Carmen De Rosa racconta il Natale dello “Chef Narrante

“Il Rito delle Feste a Tavola” – Esiste un momento, nel cuore dell’inverno Lucano, in cui il silenzio dei borghi si rompe per lasciare spazio al crepitio del fuoco e al profumo del mosto cotto. In questo scenario, tra i vicoli dipinti di Sant’Angelo Le Fratte, si consuma un rito che va oltre la ristorazione: è il teatro del gusto di Emilio Pompeo, l’uomo che ha trasformato la giacca da chef in un abito da narratore. Per me, documentare la sua storia significa raccontare come la Basilicata sia diventata il palcoscenico di una rivoluzione culturale che parte dal piatto.

Oggi la “base operativa” dello Chef Narrante è Palazzo Giachetti. Tra queste mura del Settecento, Emilio non si limita a servire pietanze; egli “abita” il territorio. Il suo approccio lucano è una dichiarazione d’amore per l’essenziale: il recupero del rafano, il rispetto per l’olio del Vulture, la sacralità del pane. Ma è durante le festività che la sua narrazione si fa ancora più intima, trasformando la cena in una liturgia della memoria.

La Vigilia: Il Viaggio del Baccalà e il Canto del Crusco

Nel mio ultimo incontro con lui tra i fornelli, Emilio mi ha mostrato come il Natale sia, prima di tutto, attesa. Il suo Baccalà della Vigilia non è solo un piatto: è un racconto di mare che scala le montagne. Narra della pazienza necessaria per dissalarlo, un rito che un tempo scandiva i giorni precedenti la festa. Lo serve “abbracciato” al peperone crusco, che nel suo racconto diventa un rubino croccante, simbolo di una terra povera di mezzi ma ricchissima di spirito.

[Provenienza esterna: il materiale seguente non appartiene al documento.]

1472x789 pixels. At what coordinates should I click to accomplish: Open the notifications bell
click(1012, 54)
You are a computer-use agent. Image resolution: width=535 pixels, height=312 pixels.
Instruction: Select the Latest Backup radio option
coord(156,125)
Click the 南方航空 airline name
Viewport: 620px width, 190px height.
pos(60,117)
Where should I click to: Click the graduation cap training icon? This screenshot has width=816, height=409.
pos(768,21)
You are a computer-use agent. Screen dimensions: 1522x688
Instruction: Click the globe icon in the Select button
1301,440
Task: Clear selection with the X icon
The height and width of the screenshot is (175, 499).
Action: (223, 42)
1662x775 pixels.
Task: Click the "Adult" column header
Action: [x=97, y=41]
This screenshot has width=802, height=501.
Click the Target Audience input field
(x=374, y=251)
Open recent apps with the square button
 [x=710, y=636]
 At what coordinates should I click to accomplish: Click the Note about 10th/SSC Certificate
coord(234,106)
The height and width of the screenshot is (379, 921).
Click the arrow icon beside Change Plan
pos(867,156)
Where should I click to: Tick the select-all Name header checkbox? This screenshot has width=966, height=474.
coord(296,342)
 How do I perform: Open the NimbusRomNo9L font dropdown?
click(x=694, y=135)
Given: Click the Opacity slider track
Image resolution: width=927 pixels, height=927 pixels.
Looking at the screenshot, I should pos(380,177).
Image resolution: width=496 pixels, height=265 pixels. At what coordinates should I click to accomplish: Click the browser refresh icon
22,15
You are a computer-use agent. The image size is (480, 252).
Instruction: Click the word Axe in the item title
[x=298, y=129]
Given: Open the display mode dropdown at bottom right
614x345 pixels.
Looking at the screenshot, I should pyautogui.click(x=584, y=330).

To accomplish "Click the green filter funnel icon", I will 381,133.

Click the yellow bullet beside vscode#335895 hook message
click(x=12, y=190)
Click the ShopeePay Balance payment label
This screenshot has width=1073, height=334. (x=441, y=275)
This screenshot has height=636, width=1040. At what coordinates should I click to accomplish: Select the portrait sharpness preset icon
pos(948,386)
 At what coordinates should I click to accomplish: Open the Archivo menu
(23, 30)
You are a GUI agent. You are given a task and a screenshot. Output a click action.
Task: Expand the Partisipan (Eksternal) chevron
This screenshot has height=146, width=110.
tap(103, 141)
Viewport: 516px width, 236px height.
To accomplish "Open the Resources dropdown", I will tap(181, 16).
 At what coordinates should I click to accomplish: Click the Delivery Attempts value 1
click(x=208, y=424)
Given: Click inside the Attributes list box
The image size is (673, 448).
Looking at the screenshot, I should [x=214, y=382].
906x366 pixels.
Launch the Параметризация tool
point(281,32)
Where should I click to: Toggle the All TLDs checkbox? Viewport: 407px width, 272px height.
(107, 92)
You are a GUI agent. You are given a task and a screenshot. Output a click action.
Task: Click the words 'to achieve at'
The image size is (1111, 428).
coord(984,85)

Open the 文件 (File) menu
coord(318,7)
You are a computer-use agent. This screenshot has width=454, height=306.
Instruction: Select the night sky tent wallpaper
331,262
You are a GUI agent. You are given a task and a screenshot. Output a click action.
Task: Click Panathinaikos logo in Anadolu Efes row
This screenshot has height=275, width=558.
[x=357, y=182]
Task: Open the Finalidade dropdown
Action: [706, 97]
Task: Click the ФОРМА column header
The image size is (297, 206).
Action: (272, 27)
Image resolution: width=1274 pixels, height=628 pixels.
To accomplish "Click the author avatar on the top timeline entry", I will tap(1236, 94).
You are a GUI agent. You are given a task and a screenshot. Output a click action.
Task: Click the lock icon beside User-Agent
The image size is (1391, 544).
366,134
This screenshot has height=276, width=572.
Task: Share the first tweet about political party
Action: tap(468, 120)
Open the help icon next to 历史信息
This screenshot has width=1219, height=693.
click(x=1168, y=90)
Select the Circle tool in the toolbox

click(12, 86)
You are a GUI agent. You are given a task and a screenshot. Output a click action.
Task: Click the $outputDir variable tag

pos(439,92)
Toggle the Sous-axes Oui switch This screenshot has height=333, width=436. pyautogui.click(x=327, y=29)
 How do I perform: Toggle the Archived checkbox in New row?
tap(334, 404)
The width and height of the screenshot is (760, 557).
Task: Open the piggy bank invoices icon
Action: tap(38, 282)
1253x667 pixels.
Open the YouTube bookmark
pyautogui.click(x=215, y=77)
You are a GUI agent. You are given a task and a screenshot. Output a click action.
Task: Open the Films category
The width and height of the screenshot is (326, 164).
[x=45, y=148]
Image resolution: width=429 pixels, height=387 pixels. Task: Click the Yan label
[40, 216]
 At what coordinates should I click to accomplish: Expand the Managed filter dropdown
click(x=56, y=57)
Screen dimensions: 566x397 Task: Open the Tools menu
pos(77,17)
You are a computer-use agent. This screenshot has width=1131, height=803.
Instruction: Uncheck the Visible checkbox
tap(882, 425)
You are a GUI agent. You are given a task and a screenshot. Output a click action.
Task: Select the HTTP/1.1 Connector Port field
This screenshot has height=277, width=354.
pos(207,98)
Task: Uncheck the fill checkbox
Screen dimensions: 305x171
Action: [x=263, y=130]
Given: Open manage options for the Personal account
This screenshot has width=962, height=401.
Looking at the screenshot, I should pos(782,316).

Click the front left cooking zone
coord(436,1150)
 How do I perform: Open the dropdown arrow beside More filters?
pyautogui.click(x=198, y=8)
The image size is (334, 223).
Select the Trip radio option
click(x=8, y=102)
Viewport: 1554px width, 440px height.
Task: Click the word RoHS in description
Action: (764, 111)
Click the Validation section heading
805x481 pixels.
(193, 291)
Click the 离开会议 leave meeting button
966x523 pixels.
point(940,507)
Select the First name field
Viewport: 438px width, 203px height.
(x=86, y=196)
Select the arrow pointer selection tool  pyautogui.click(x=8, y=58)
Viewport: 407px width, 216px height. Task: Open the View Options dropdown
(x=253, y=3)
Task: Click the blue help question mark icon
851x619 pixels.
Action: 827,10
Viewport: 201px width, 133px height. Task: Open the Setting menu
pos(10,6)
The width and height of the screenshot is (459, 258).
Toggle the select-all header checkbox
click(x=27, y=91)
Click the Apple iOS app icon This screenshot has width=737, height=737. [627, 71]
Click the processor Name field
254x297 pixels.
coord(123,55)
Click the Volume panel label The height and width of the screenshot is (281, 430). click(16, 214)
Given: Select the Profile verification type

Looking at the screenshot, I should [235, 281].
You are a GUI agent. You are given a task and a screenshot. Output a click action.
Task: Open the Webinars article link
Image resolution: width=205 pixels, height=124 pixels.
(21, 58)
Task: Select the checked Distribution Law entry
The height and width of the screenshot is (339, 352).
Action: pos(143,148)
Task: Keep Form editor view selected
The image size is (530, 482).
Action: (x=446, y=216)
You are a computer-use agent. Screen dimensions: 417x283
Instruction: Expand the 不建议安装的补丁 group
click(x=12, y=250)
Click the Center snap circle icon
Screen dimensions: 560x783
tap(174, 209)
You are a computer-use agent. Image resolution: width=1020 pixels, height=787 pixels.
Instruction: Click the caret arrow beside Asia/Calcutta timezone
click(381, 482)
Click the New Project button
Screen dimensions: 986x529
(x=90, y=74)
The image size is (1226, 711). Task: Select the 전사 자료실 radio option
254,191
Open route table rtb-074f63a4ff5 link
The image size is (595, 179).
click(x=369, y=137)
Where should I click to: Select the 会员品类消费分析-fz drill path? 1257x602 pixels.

Il pranzo di Natale è un Matrimonio della Terra, la narrazione di Pompeo si sposta sul Bollito di carne povera  o un ragù del popolo che vede protagonista l’anatra, qui la funzione del giornalista che è in me, cede il passo all’osservatrice incantata: Emilio descrive il “matrimonio” tra le cicorie selvatiche e le carni del territorio come un’unione ancestrale, un rito purificatorio. E poi ci sono i primi, i fusilli, i cavatelli o le lagane, nati da mani che conoscono il ritmo della fatica. Per lui, il sugo che “pippia” per ore è la colonna sonora della famiglia, un esercito sgangherato ma felice che si ritrova intorno a un tavolo.

Il finale è dedicato ai Calzoncelli di castagne e cioccolato. Nelle parole di Emilio, questi piccoli scrigni fritti sono “pepite di bosco” che racchiudono l’oscurità dell’inverno e la luce della festa. È qui che emerge la sua filosofia più pura: “Il cibo del bisogno assurge al cibo del sogno”. Non si mangia per necessità, ma per sognare un’appartenenza.

Una Missione Identitaria

Seguire il percorso di Emilio Pompeo a Sant’Angelo Le Fratte mi ha insegnato che il cibo è la nostra prima forma di linguaggio. Attraverso la sua Chef Narrante Academy, egli sta seminando un futuro in cui i giovani non imparano solo a cucinare, ma a “dire” del loro territorio. In questo Natale, sedersi alla sua tavola significa ascoltare il battito di una Lucania che non vuole essere dimenticata, ma che sceglie di raccontarsi con la voce potente e poetica del suo chef più visionario.